Copyright ©1999, 2003 by Larry G. Overton
Late last September I received an email from a couple I’ve never met suggesting that we exchange links to one another’s web pages. Unfortunately, when I checked out their website I found that I could not in good conscience endorse their teachings. Lesson 22 on their page, “Understanding the Bible” was why. Here, in part, is what it said.
A canon is an authoritative list of books accepted as Holy Scriptures. In the days of the early Christian church, the Tanakh [the Hebrew Scriptures or Old Testament] was the only scripture the believers had. It was to these that Paul referred in 2 Timothy 3:15-17. The first century letters that were circulating from church to church were not considered scripture at that time. . .
. . .The process of canonization began in 140 A.D. This means that there was a deliberate attempt by church leadership to establish writings other than the Tanakh as divinely inspired by God.
After reading this, I contacted them again and explained that because of this teaching, I did not believe exchanging links was a good idea. They wrote me back and confessed that they included the lesson “with hesitation, and have removed it for reevaluation.” (They have since reinstated the offending lesson to their web site.) They wrote further that they assumed “the controversy lies in that we do no [sic] believe that the Bible is ‘innerent’[sic].”
I want to briefly respond to the contention that the “first century letters that were circulating from church to church were not considered scripture at that time. . .” Inerrancy of Scripture is the only view of the Bible that accurately deals with the claims and evidence of that same Bible. This Fact Sheet provides verses from the NT which show that the writers of those letters considered their writings to be the Word of God. I will present this list of passages[†] in chronological order, with little or no comment on my part, to clearly demonstrate that this view of NT writings is not just my interpretation; it’s what the writers themselves, the apostles and prophets of the NT, actually believed.
1 Thessalonians 2:13—And because of this also we give thanks to God without ceasing, that, having received the word of report from us of God, you* accepted it, not as the word of men, but as it truly is, the word of God, which also is at work in you* the believing ones.
1 Thessalonians 4:2—For you* know what commands we gave you* through the Lord Jesus.
1 Thessalonians 4:8—Therefore he who is rejecting this does not reject man, but God, who also has given His Holy Spirit to you*.
2 Thessalonians 2:15—So then, brothers, stand firm, and hold fast to the traditions that you* were taught, whether by word or by our letter.
2 Thessalonians 3:6—Now we command you*, brothers, in the name of our Lord Jesus Christ, to keep away from every brother walking disorderly and not according to the traditions which you* received from us.
2 Thessalonians 3:14—And if any man does not obey our word through this letter, take note of that man, to not associate with him, in order that he may be ashamed.
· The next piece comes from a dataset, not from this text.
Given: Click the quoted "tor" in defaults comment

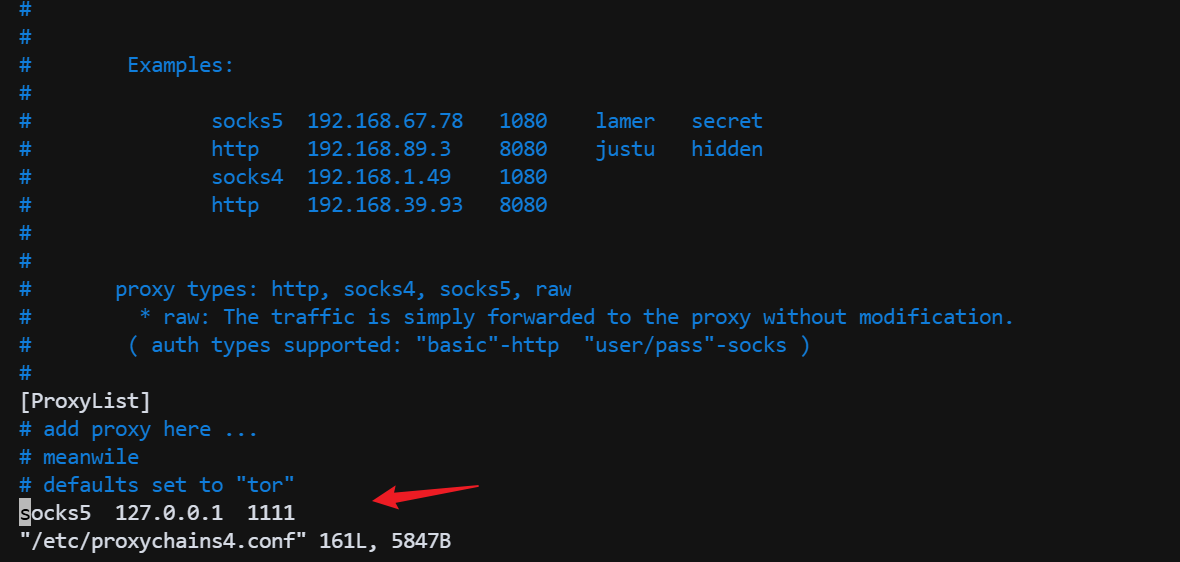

1 Corinthians 7:40—But she is happier if she remains as she is, according to my opinion. And I think I also have the Spirit of God.
1 Corinthians 14:37—Whoever thinks himself to be a prophet, or spiritual, let him acknowledge that the things I write to you* are commandments of the Lord.
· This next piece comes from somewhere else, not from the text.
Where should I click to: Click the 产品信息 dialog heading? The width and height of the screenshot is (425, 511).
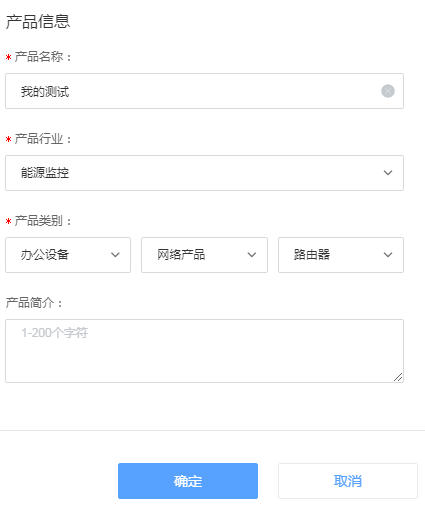pyautogui.click(x=38, y=22)
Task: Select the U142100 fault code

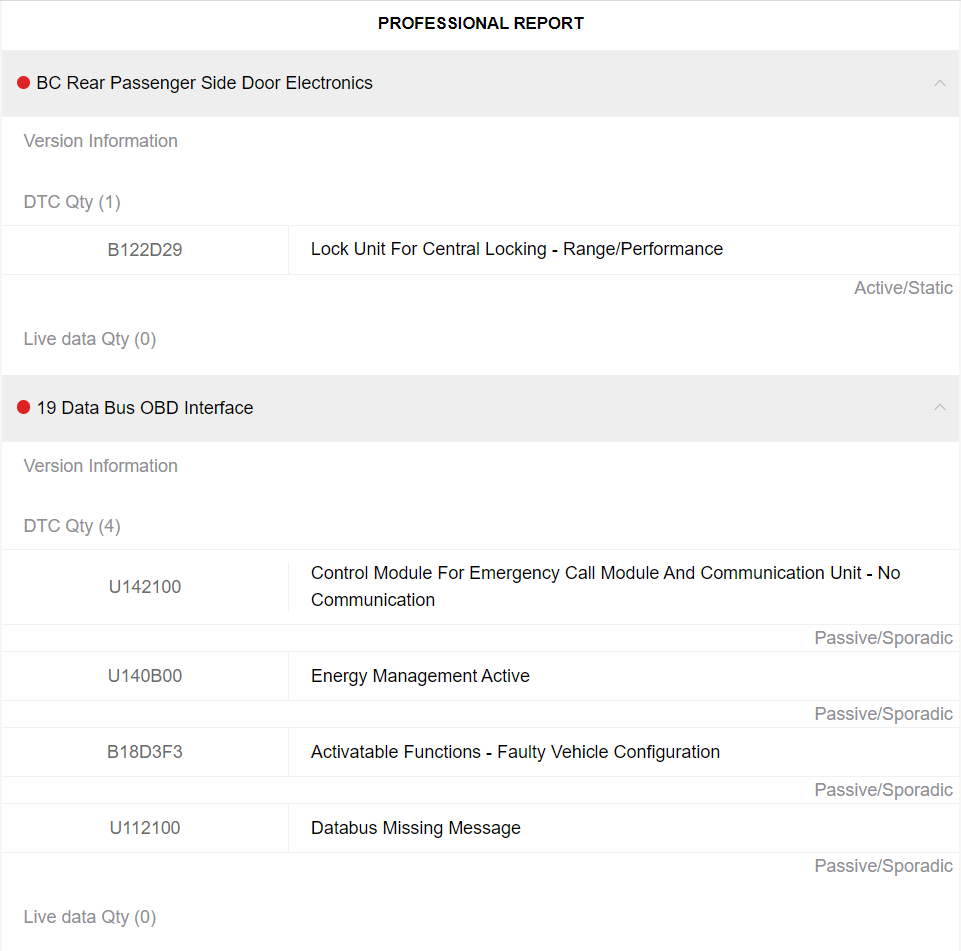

Ephesians 3:3-5—. . . that by revelation He has made known to me the mystery, just as I have written before briefly, 4 by the reading of which you* can understand my insight into the mystery of the Christ, 5 which in other generations was not made known to the sons of men, as now it has been revealed to His holy apostles and prophets in the Spirit…
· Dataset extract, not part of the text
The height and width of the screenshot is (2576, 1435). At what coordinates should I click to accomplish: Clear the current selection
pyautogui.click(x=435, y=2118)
1 Timothy 5:18—For the Scripture says, “You shall not muzzle an ox threshing grain” and “The workman is worthy of his wages.” [The two Scriptures quoted here are Deuteronomy 25:4 and Luke 10:7. Luke’s Gospel was written circa 59 AD, just a few years before 1 Timothy, which was written around 63 AD.]
2 Peter 3:15-16—…and regard the longsuffering of our Lord as salvation, just as also our beloved brother Paul has written to you* according to the wisdom having been given to him, 16 as also in all his letters, speaking in them concerning these things, in which some things are difficult to understand, which the uneducated and unstable distort (as they do also the rest of the Scriptures) to their own destruction.
Well, there you have it, and in the words of the apostles themselves. They contended that their message, “whether by word of mouth or by letter from us,” was “the word of God” and “the commandments of the Lord.” They were convinced that they wrote “with the wisdom that God gave,” “by revelation” of the “Spirit of God.” To them, these writings were “Scripture.” And the dates of these writings range from 51 to around 68 AD, proving that from the earliest times the NT letters and gospels were thought of and received as Scripture. The New Testament, therefore, is not merely the result of some compilation process begun in “140 A.D.” It is part of the revelation of God to man, showing us who God is and how we may sustain a relationship with Him.
[†] The translation used in each of the Scripture references in this Fact Sheet is my own. Also, please take note of the fact that the rendering “you*” in the verses below is indicative of the second person plural.